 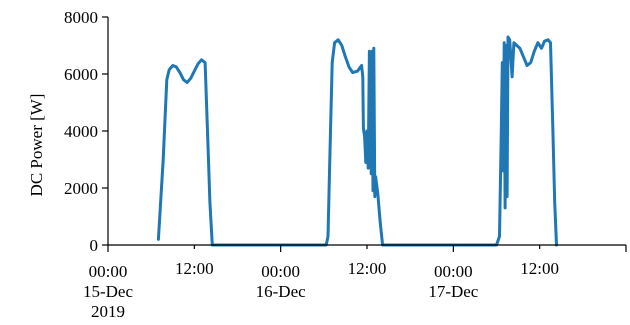 I want to click on x-major-tick-label: 15-Dec, so click(x=108, y=292).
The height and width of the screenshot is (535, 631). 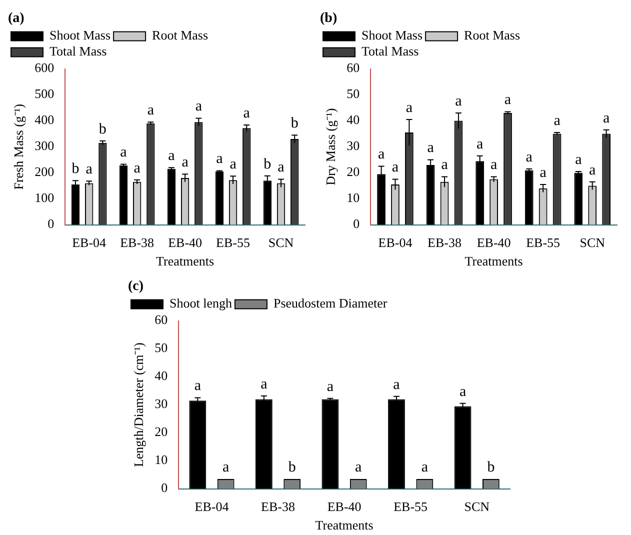 I want to click on y-tick-label: 100, so click(x=44, y=198).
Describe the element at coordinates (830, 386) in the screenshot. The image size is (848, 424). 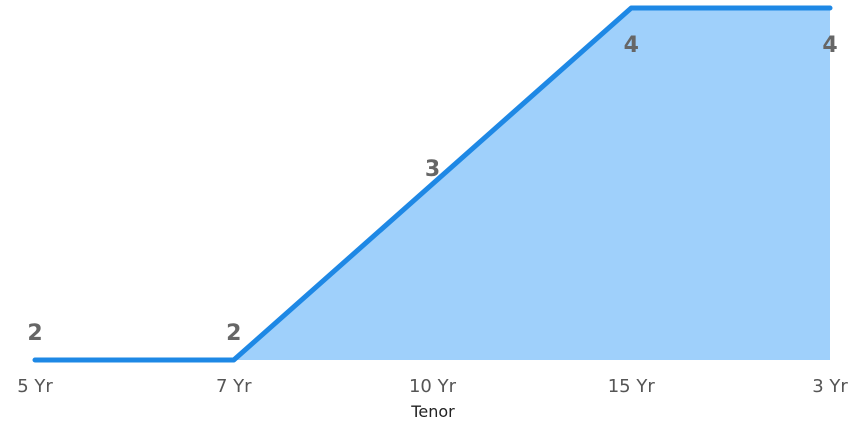
I see `x-tick-3-yr: 3 Yr` at that location.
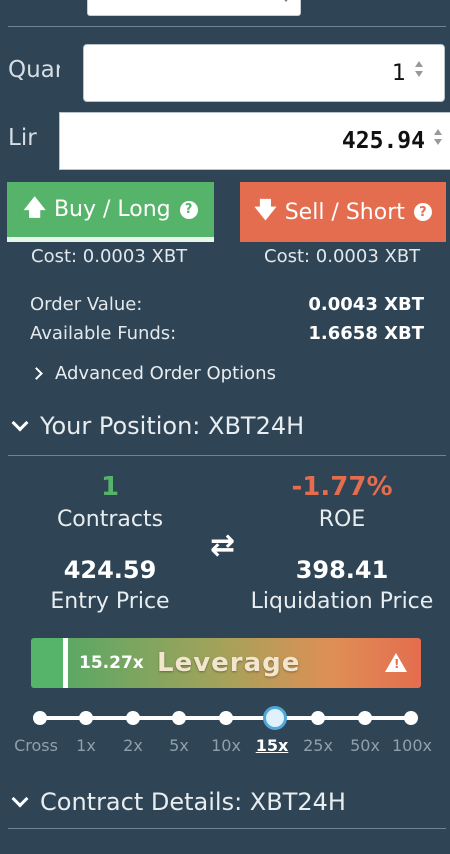 Image resolution: width=450 pixels, height=854 pixels. Describe the element at coordinates (112, 663) in the screenshot. I see `leverage-value: 15.27x` at that location.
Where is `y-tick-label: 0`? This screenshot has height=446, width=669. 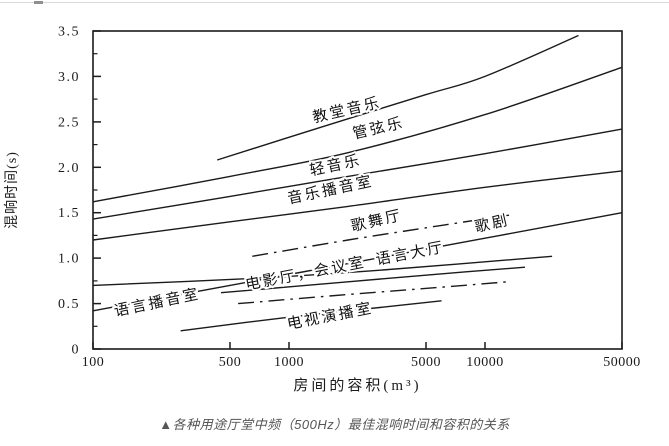 y-tick-label: 0 is located at coordinates (76, 350).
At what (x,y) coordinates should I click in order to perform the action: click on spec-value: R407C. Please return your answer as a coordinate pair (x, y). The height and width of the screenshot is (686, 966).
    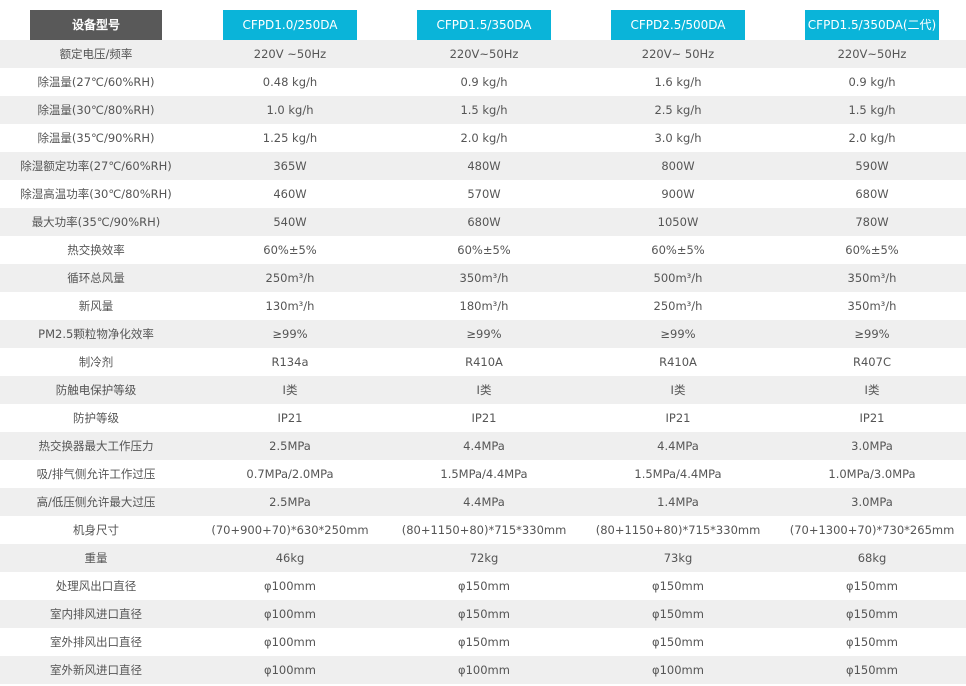
    Looking at the image, I should click on (872, 362).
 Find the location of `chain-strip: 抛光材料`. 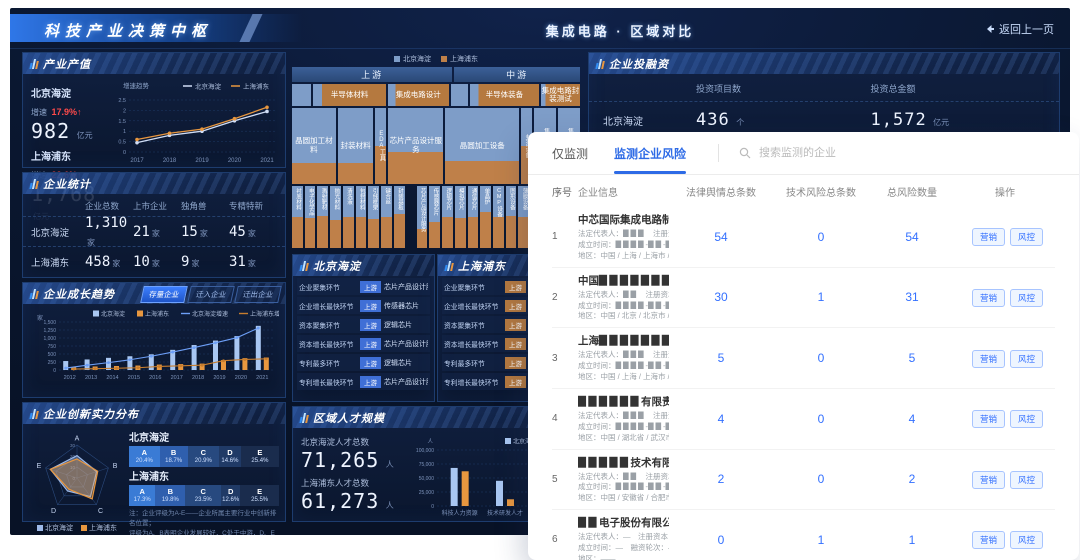

chain-strip: 抛光材料 is located at coordinates (336, 217).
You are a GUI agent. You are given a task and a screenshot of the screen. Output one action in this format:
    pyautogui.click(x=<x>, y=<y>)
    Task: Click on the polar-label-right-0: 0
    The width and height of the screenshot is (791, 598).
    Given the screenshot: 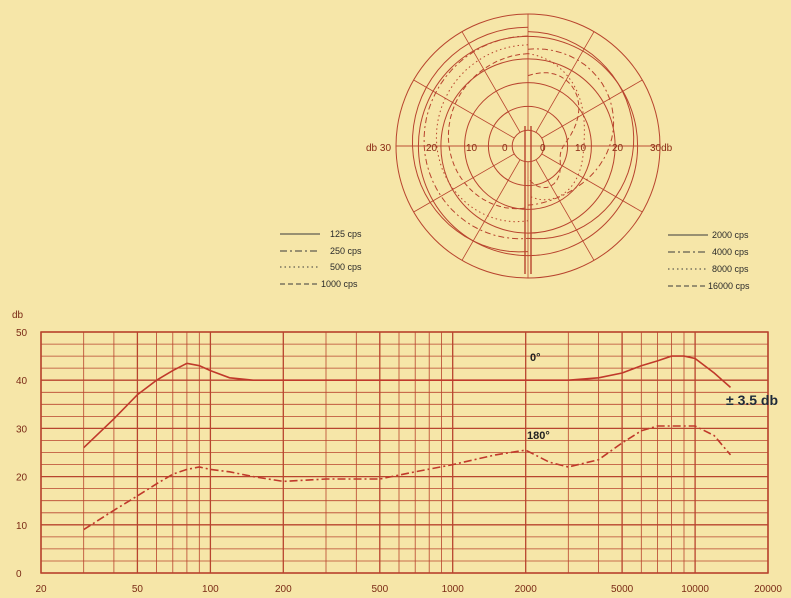 What is the action you would take?
    pyautogui.click(x=543, y=148)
+ + + +
Task objective:
Please pick out every line in the data above that contains the word "should" and copy each of those lines. Case counts, so only matches with the same capitalization qualify.

Task output:
At what (x,y) coordinates should I click in order to perform the action: click on spec-value: R407C. Please return your answer as a coordinate pair (x, y). The height and width of the screenshot is (686, 966).
    Looking at the image, I should click on (872, 362).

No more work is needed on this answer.